**Exercise directions:**
In the records below, from the line with "You are a computer-use agent. Image resolution: width=652" to the line with "Action: point(371,112)", replace "lock icon" with "padlock icon" and write out those lines again with nothing else changed.

**Records provided:**
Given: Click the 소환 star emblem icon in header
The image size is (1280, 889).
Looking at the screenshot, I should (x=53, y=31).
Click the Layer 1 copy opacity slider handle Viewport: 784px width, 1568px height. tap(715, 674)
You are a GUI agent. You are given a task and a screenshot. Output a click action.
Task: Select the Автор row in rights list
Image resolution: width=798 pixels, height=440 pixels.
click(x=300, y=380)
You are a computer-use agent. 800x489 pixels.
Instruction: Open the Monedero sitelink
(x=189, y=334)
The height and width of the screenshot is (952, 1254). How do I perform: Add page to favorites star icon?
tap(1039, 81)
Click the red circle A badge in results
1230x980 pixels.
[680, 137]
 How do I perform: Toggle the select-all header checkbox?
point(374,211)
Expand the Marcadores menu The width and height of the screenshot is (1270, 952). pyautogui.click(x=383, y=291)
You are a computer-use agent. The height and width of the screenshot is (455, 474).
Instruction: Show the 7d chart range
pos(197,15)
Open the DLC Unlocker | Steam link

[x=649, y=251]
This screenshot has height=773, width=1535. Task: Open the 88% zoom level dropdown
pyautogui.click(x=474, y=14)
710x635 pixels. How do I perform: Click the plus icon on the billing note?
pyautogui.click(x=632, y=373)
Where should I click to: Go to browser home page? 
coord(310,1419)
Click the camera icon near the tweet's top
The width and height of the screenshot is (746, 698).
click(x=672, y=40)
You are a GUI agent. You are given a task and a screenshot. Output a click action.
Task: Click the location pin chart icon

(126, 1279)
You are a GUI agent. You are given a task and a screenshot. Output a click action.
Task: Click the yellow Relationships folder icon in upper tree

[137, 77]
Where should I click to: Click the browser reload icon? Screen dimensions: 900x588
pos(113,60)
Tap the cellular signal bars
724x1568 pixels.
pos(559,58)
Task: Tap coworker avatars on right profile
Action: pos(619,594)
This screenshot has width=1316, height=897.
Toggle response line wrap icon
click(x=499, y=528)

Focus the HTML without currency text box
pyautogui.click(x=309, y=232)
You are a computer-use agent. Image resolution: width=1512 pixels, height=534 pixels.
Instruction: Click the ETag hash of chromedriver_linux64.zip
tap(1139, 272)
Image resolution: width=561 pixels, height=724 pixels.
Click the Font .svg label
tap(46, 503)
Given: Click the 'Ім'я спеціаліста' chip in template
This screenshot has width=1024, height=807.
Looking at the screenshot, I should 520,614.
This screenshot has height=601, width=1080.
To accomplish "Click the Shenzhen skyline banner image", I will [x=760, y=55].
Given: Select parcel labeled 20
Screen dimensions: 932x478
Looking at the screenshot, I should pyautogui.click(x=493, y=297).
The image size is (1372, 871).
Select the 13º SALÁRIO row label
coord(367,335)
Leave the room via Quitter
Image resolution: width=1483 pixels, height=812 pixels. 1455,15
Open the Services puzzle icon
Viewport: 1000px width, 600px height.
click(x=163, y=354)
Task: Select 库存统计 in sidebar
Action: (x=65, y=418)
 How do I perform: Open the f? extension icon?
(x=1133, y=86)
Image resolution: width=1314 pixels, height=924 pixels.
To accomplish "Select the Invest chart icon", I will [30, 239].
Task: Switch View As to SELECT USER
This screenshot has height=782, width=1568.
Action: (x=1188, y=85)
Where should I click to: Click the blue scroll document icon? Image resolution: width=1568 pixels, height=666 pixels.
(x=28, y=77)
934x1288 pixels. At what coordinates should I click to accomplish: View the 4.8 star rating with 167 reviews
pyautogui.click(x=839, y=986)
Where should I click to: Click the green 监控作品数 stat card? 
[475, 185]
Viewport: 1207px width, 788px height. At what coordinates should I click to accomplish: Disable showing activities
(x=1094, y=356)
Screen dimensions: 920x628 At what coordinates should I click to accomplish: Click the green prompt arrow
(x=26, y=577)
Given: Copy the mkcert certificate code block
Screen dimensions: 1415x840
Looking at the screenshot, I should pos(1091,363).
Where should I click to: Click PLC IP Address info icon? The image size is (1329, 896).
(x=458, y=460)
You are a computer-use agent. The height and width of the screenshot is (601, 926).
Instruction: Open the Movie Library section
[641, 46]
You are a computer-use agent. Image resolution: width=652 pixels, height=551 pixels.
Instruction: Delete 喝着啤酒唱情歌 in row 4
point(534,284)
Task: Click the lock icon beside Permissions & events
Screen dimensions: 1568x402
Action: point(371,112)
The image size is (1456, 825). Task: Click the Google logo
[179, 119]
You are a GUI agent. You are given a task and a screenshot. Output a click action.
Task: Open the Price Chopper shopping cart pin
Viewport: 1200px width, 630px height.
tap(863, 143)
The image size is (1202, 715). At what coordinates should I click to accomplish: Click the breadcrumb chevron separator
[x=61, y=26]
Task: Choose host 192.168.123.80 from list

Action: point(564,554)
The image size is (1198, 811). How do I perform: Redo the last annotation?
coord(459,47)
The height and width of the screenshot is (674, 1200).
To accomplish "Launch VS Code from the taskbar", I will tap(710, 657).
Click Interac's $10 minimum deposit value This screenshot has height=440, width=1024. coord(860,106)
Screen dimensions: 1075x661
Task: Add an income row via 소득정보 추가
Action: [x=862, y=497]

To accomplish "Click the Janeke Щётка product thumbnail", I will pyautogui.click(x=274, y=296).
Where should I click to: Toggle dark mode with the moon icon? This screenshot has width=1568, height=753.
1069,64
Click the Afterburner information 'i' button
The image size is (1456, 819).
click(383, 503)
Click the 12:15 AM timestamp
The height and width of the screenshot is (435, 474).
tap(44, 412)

**Final result:**
You are a computer-use agent. Image resolution: width=652 pixels, height=551 pixels.
Instruction: Delete 喝着啤酒唱情歌 in row 4
point(534,284)
Task: Click the padlock icon beside Permissions & events
Screen dimensions: 1568x402
Action: point(371,112)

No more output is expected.